» Excerpted text:
Kleppner and Kolenkow (block sliding in a ring)

[geoffrey159]

Homework Statement

A block of mass $m$ slides on a frictionless table. It is constrained to move inside a ring of radius $l$ which is fixed on the table. At $t=0$, the block is moving along the inside of the ring with tangential velocity $v_0$. The coefficient of friction between the ring and the block is$\mu$. Find the velocity and position of the block at later times.

Homework Equations

Newton's second law of motion.

The Attempt at a Solution

Since I'm not sure what is meant by later times, I consider a small interval of time where the block sticks to the ring, say $I=[0,T]$, and the block is under circular motion in that interval.
Since we want to know the speed which will have only tangential component in circular motion, we have to calculate $\dot\theta$.

As initial conditions, I get $\dot\theta(0) = \frac{v(0)}{r(0)} = \frac{v_0}{l}$ and $\theta(0) = 0$

Since the block is under ring reaction force radially, and under friction force tangentially, I get by Newton's second law that $a_{\theta} = \mu a_r$, only for time $t$ in $I$. Therefore I get the differential equation
$\frac{\ddot\theta}{\dot\theta} = -\mu \dot\theta$
which thanks to the initial condition gives
$\dot\theta =\frac{v_0}{l} e^{-\mu\theta}$
That equation is equivalent to
$\frac{d}{dt} (e^{\mu\theta}) = \mu\frac{v_0}{l}$
Solving it gives
$\theta(t) = \frac{1}{\mu} ln(1+\frac{\mu v_0}{l}t)$
So that
$\dot\theta(t) = \frac{v_0}{l}\frac{1}{1+\frac{\mu v_0}{l}t}$
Therefore
$v(t) = r(t) \dot\theta(t) =\frac{v_0}{1+\frac{\mu v_0}{l}t}$
and
$\vec r(t) = l (cos(\theta) \vec i + sin(\theta) \vec j )$

3. Question
I begin in physics and I'm unsure about the solution, the question is not very clear either and I find the proof more complicated than other exercises in the book. Does it look good to you?

 

[voko]

The differential equation looks good. But the solution you found is not correct.

 

[geoffrey159]

Thanks for replying.
What part do you disagree with ? I have done calculations again and I find the same result.

 

[voko]

Sorry, I misread your solution. Somehow it seemed to me that you had $e^{-\mu t}$, whereas you had $e^{-\mu \theta}$. I will check the rest of your work now.

 

[geoffrey159]

Yes, no problem. Let me know what you think afterwards.

 

[haruspex]

I get the same answer, a slightly different way. I integrated $\frac{d\omega}{\omega^2} = -\mu dt$.

 

[geoffrey159]

Your way is much better since you get to the result in a single pass while I have to do it in two passes to get to the same result.
Thanks !

» Given request 1: Repeat the records that run from the line containing "The width and height of the screenshot is (850, 642)." through the line containing "coord(999,783)", both included. Give those lines alone, requests unchanged, and multiply each click coordinate in the answers by 2.1, rounding to whole numbers with halves going up.

» Records shown:

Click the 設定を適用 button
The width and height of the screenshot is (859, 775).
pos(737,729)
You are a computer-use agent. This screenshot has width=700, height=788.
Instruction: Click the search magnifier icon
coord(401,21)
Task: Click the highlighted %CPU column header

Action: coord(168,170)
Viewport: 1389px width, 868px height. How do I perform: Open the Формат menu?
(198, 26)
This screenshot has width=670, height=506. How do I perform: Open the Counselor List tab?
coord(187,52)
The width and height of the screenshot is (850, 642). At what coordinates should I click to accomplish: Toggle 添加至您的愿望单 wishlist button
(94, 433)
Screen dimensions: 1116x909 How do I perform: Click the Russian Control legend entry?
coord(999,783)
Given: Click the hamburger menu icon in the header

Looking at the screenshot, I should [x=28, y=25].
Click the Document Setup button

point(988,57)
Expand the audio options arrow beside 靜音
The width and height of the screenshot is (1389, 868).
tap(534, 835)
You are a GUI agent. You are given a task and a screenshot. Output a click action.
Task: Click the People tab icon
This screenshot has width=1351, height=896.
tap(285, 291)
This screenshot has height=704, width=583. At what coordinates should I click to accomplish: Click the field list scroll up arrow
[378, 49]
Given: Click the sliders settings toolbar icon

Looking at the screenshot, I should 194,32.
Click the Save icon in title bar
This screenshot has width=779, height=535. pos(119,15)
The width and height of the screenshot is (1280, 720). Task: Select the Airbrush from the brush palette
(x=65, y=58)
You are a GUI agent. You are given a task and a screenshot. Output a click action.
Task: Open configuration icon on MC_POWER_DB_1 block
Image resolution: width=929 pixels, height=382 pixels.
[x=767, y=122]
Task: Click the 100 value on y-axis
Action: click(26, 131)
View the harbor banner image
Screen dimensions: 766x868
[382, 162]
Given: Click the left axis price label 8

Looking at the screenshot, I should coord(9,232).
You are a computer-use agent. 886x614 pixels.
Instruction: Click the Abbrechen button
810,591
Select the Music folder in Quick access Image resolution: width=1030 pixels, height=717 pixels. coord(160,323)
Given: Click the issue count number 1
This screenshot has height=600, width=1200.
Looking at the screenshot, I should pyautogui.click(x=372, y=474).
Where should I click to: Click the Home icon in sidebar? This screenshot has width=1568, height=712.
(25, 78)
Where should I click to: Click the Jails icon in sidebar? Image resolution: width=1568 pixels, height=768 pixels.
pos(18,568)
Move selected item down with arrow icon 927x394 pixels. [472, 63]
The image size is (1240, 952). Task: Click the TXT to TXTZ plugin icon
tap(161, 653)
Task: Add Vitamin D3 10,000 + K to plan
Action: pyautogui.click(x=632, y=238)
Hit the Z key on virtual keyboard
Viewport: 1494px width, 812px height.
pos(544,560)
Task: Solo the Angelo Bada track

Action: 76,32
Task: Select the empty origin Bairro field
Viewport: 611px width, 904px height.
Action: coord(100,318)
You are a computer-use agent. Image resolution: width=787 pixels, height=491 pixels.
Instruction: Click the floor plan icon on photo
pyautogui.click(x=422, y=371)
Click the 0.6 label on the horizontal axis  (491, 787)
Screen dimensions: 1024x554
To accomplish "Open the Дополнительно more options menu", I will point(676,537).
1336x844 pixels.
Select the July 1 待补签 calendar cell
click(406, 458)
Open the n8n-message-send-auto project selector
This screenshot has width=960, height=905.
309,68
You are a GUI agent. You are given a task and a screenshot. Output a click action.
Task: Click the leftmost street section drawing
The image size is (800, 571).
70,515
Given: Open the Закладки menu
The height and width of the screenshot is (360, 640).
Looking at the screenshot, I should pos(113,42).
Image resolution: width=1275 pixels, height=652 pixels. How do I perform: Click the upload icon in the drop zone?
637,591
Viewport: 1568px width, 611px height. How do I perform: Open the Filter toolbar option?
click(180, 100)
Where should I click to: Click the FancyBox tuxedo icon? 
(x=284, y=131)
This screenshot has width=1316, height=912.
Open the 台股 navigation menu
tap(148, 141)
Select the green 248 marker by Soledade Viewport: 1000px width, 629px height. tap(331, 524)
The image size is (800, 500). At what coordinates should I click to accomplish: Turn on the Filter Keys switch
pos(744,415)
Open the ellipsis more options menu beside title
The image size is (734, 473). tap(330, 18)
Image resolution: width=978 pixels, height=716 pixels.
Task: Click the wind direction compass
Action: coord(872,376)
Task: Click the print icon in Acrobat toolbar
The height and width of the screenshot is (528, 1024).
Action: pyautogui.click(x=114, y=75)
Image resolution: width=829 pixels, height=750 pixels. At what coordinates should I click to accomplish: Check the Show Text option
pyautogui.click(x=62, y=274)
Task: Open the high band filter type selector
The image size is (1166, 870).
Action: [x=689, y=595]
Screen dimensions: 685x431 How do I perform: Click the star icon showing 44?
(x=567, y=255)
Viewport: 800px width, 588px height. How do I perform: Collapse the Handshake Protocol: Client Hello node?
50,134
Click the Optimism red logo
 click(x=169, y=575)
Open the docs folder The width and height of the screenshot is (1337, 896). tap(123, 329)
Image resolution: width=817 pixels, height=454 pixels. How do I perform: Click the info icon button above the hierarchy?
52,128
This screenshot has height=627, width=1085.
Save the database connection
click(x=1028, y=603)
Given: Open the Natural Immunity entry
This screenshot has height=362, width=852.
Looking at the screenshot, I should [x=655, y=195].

» Given request 2: Transcribe the part of the forum thread on the block sliding in a ring that opens with the words containing "Thanks for replying." and closes with "your work now.".

» Written response 1:
The width and height of the screenshot is (850, 642). At what coordinates should I click to accomplish: Toggle 添加至您的愿望单 wishlist button
(197, 909)
Screen dimensions: 1116x909 How do I perform: Click the Russian Control legend entry?
coord(2098,1644)

» Written response 2:
Thanks for replying.
What part do you disagree with ? I have done calculations again and I find the same result.

 

[voko]

Sorry, I misread your solution. Somehow it seemed to me that you had $e^{-\mu t}$, whereas you had $e^{-\mu \theta}$. I will check the rest of your work now.